しかも、このReadPad、ここでも洒落た工夫を見せてくれてます。たとえば、[Open in Safari]をタップして、記事をSafariで開いたとします。

その直後に再び[四角+矢印]アイコンをタップしてみると……

最初のメンツは[Twitter][Facebook][Read It Later]の3つだったのに、[Read It Later]が消えていま使ったばかりの[Open in Safari]が一番上に来ています。

実はこのポップアップのリスト、よく使うもので埋められるようになっているんだね。うーん、これもユーザーの立場に立ったナイスな配慮だと思いますよ。

たとえばオレの場合、通常は3つしか使わない。その3つを一度でも使ってしまうと……

こんな風にレギュラーポジションに並ぶというわけ。使っているうちにムダなものが出なくなるってのは本当に便利だと思います。

さらに、多くのアプリはこの手の連携を設定画面で行うのだけど、ReadPadの場合は最初の使用時のみログイン画面が現れます。

でもって、[Twitter]を選んでみると……

いきなり、タイトルとbit.lyの短縮URLが記載された投稿画面が出てきます。

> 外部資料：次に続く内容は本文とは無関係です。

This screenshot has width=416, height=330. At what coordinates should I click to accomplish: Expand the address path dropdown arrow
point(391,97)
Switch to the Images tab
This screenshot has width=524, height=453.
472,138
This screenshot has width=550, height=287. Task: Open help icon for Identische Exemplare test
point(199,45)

このあたりも、余計な機能を全部省きながら、必要なものはしっかり押さえている感じがいいよね。

本来ならこだわりたい「bit.lyのAPIキー」は入れられないけど、「簡単設定」のポリシーに免じてよしとしましょう。

日本語の表示ももちろんバッチリ。

タイトルや本文の文字化けはいまのところ見あたりません。個人的には、行間がもう少し広いといいのだけどね。あと、日本語フォントがゴシック系なのに対して、英語フォントがセリフ系なのもちょっと気になるかな。

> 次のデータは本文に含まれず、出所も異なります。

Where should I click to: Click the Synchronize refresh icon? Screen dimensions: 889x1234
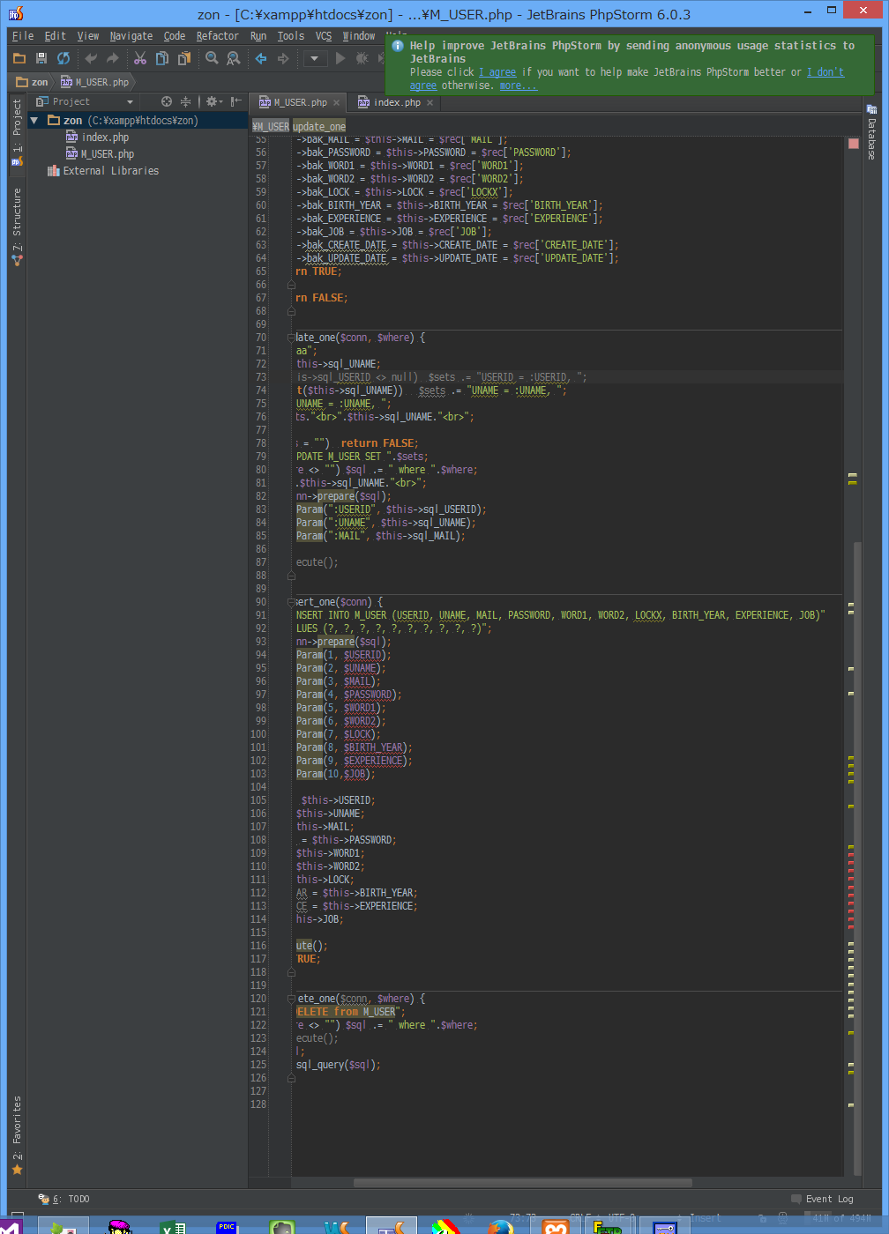tap(64, 58)
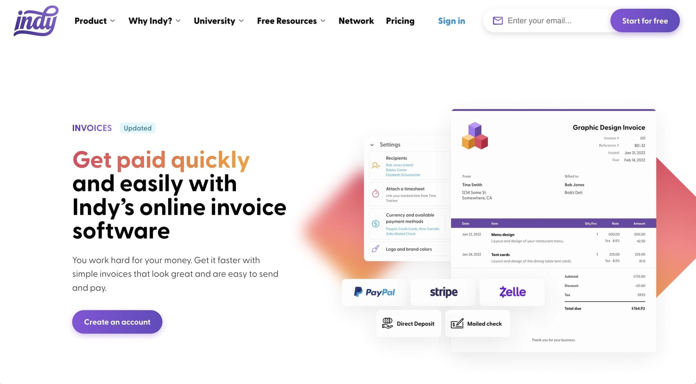Click the Stripe payment method icon
Viewport: 696px width, 384px height.
(x=444, y=292)
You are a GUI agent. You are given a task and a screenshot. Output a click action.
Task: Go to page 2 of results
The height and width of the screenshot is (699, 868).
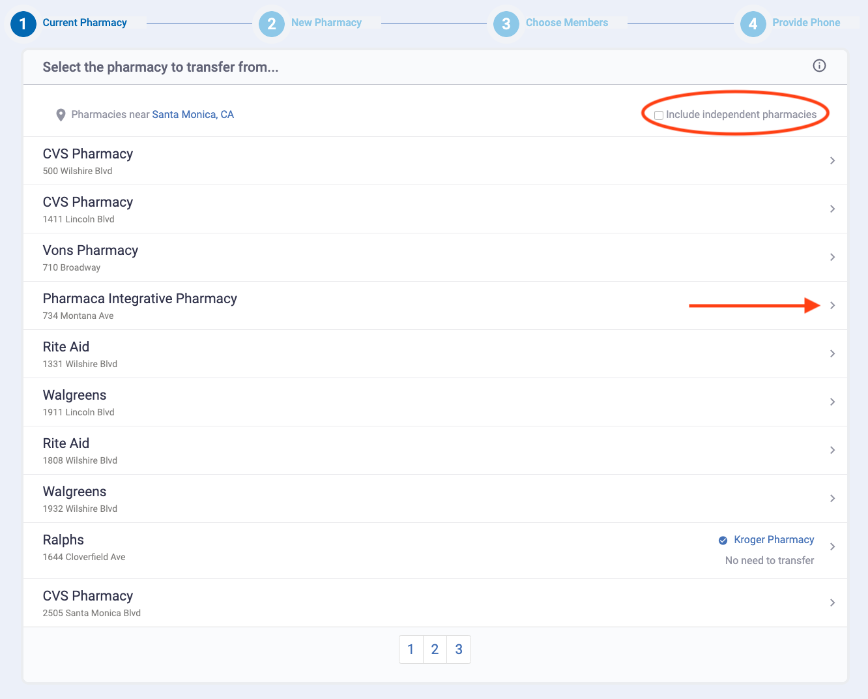pos(435,649)
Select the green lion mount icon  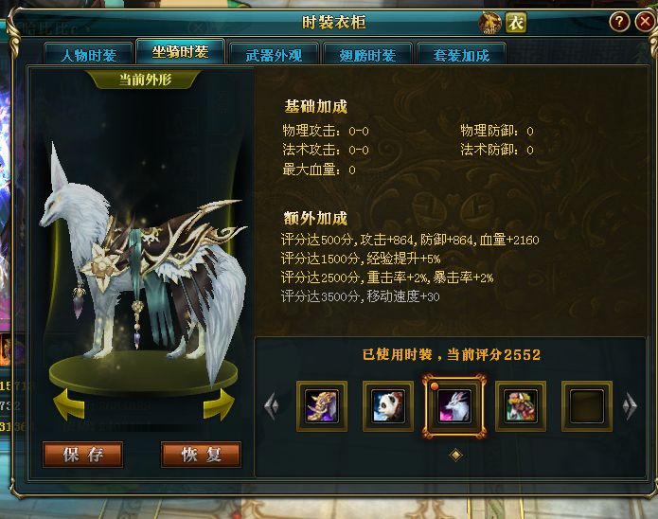(x=521, y=406)
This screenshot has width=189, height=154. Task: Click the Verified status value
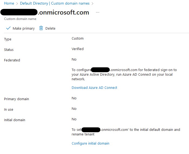[78, 49]
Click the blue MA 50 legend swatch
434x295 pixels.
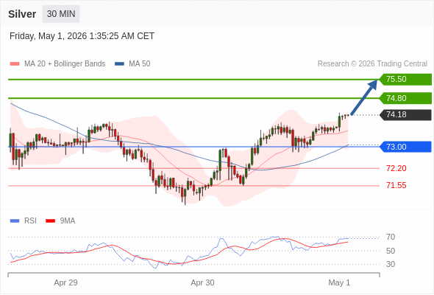[x=119, y=64]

好みもあるでしょうが、全体的な文書のレイアウトはさすがにReederのほうが勝ってますね。今後に期待です。

さて、最後にReederとの比較をまとめておきましょうか。先の「Reederが好きな5つの理由」と照らし合わせてみると……、

1)デザインがめちゃくちゃ好き
→いい勝負だと思います。黒背景にありがちなギラギラ感がないのがいい!

2)フリック操作がすごく便利
→「フリックでInstapaperに保存」はできないが、その他の操作感は負けてない。とくに、「3種類の操作切り替え」が秀逸!

3)読み込みが速い
→初回の同期時間を比較してみると、「Reeder:34秒」「ReadPad:59秒」とReederの圧勝。ただし、最初の同期が終わったあと、アプリを起動してから同期が終わるまでの時間は、両アプリでほとんど差がなかった。ReadPadの公式ブログに書かれている「download articles like a wind」の言葉はダテじゃない。

4)オフラインでも使える
→ReadPadはテキストのみオフラインに対応。Reederも画像を読み損ねることが少なくないが、やっぱり完全対応を望みたい!

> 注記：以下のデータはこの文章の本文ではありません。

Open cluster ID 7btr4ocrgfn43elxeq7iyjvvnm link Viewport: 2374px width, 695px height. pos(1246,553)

5)短い時間で多くの記事に目をとおせるインターフェイス
→Reederの[矢印]で記事を送れるインターフェイスがかなり気に入っているが、サイト単位で記事をたどれるReadPadのほうがオレのニーズに合っている。総合評価はほぼ互角。

というところですかね。結論としては、Reederを超えるとまでは言えないが、本当に甲乙付けがたいという感じ。

現時点でReadPadが勝っている点として、

☆ 設定が驚くほど簡単! でいて機能的に遜色がない。

を挙げておきたいかな。

先に設定画面がない点について書いたけど、結論としては「設計によほどの自信がある」の方だと思います。とくに、クラウドやソーシャル連携のあたりが珠玉のでき。初めてRSSリーダーアプリを使う人にも安心しておすすめできるんじゃないかな。

個人的にRSSリーダーは、iPadのアプリの中でもかなりこだわりの強いジャンル。それだけにこのReadPadの登場にはちょっと興奮しましたね。まだ使い始めて2日目だけど、iPadはReederからこちらに移行する可能性は大です。

ユーザーとしては、両アプリが熾烈な戦いを繰り広げながら、どちらもさらに洗練されていくってのが理想ですよね。うん、RSSリーダー使って大量の記事を読むのがまた楽しくなりそう。では、また!